Seems to me that the Question of questions is always the same -- pardon my French, but it is a startled  WTF?! in the wake of the raw experience of being. And many layers of superficial, ideological, conventional, and defensive answers must be peeled away before we get down to the experience of this Question.

An extreme question calls for an extreme answer? 

"Existence," says Voegelin, "is not a fact." Rather, "if anything," it

is the nonfact of a disturbing movement in the In-Between of ignorance and knowledge, of time and timelessness, of imperfection and perfection, of hope and fulfillment, and ultimately of life and death.

Only "in this In-Between of darkness and light arises the inquiry concerning the meaning of life."

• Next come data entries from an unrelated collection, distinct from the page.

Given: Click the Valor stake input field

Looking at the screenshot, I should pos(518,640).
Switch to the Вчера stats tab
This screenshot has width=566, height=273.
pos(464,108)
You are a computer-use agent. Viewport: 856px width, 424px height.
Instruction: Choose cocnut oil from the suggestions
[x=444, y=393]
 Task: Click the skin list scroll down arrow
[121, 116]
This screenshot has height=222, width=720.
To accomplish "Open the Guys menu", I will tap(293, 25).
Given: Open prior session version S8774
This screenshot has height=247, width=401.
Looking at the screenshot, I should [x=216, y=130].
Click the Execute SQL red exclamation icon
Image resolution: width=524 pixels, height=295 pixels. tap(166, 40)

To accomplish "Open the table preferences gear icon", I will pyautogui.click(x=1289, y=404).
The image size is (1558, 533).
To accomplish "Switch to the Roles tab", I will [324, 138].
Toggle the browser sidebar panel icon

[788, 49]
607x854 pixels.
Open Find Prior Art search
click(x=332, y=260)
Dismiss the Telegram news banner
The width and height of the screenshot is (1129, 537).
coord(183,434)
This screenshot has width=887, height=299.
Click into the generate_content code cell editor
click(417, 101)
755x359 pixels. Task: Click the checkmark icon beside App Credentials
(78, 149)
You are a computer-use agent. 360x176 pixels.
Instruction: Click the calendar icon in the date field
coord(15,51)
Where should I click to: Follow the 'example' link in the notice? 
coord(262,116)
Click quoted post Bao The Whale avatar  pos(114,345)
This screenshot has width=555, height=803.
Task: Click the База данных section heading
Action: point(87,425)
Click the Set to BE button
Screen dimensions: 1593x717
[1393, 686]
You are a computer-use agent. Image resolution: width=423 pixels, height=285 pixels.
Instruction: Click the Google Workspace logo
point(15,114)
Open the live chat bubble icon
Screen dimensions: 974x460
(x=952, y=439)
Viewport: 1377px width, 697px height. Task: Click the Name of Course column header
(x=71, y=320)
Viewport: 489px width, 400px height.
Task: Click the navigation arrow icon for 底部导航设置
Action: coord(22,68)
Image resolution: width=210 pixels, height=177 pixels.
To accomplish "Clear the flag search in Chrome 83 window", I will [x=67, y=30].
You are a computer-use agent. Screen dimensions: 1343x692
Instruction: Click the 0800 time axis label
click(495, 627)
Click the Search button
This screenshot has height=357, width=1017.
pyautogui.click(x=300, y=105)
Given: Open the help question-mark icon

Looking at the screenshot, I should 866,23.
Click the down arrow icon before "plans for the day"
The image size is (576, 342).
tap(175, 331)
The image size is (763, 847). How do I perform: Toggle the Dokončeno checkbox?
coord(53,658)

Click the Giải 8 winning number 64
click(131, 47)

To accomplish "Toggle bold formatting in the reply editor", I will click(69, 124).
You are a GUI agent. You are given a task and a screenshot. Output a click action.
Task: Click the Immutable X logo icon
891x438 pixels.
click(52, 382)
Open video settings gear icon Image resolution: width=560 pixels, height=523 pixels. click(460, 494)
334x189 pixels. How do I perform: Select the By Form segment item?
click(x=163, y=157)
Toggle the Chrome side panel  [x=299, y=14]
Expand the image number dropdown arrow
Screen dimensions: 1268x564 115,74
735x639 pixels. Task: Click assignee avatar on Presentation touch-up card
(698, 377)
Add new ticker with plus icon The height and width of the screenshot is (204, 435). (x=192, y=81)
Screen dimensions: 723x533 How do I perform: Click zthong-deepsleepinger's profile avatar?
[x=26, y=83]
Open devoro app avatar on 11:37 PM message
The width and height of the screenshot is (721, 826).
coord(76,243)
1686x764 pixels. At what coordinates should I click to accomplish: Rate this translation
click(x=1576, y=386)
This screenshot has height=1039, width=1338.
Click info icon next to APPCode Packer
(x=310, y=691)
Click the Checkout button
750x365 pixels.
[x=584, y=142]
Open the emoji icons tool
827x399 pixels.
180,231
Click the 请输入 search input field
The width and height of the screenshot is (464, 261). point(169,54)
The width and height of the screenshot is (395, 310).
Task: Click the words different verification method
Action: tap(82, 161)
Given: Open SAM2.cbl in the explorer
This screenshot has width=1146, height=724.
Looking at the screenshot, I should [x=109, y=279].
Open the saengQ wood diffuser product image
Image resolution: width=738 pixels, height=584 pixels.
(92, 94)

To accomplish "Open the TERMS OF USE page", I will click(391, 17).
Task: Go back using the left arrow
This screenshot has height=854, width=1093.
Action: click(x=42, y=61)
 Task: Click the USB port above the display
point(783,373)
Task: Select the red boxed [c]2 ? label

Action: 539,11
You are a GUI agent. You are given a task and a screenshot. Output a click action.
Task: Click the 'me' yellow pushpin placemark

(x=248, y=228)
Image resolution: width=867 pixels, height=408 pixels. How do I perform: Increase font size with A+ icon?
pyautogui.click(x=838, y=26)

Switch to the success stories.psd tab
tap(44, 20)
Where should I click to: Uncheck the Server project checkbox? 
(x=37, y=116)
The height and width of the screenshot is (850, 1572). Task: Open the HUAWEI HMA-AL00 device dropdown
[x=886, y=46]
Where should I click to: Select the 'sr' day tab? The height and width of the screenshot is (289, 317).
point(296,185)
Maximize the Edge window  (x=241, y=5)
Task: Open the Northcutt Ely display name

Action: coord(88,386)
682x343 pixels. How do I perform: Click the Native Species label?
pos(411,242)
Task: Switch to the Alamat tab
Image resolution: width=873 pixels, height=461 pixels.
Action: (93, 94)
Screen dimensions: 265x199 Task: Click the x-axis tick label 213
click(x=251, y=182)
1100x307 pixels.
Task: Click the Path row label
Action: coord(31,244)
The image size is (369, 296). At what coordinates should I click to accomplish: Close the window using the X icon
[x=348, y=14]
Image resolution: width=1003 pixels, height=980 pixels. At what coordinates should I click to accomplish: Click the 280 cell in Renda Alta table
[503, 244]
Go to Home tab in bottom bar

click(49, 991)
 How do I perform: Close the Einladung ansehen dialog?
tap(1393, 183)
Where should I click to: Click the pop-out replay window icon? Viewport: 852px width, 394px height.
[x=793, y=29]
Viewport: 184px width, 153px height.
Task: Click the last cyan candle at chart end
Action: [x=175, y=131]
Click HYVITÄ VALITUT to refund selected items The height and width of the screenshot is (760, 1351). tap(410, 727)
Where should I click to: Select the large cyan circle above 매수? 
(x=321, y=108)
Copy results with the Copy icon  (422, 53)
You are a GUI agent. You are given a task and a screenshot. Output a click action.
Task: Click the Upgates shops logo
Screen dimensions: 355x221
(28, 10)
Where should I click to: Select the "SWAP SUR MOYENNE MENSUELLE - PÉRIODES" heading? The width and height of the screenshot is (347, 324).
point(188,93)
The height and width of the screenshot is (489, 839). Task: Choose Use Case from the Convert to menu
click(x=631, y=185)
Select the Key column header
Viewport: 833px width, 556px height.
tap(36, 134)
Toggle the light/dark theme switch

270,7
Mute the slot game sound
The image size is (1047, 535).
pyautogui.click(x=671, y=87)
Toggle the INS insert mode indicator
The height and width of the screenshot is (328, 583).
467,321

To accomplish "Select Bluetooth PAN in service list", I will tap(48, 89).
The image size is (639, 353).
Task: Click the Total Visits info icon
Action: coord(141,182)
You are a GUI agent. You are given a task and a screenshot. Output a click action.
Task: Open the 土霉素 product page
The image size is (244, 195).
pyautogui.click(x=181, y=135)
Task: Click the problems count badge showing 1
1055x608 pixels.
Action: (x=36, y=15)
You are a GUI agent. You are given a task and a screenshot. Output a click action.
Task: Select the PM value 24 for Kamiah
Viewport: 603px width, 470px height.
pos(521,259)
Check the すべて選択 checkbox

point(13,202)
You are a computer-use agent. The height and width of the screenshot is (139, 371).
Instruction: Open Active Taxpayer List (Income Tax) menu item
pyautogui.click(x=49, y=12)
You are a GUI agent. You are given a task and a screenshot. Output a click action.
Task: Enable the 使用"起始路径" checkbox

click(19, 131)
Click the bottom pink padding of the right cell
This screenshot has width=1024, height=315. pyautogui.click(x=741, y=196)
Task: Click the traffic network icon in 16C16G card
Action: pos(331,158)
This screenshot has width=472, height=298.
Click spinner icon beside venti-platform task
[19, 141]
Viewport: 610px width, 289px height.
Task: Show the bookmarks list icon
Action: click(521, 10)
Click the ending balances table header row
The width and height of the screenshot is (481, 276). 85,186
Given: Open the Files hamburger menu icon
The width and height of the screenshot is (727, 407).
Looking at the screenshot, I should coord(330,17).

So, where does this leave us? I don't know, but it calls to mind the alcoholic who must hit bottom before putting his faith in a greater power that can restore him to sanity. Come to think of it, there's an aphorism for that:

We should not believe in the theologian's God except when He resembles the God Who is called on in distress.

2 comments:

julie said...

We should not believe in the theologian's God except when He resembles the God Who is called on in distress.

Indeed. Anyone who claims that the Christian life on this side of the veil is meant to be free from distress is selling something.

Open Trench said...

Good afternoon, Dr. Godwin, Julie, all readers.

We call on God when in distress; God calls on us when He is in distress. That's how it works.

Raise your hand if know what your current orders are, where and how you received past orders, and describe some of the actions you have taken on behalf of God, who needs you. A lot.

You are a soldier. Life is a war. Is that crystal clear?

If you cannot answer one or more of the above questions, or don't think you are a soldier, please contact the Trench immediately. Trench may be able to get you sorted out.

That is all. As you were.

Colonel Trench, BKFD, SWNA, PPF.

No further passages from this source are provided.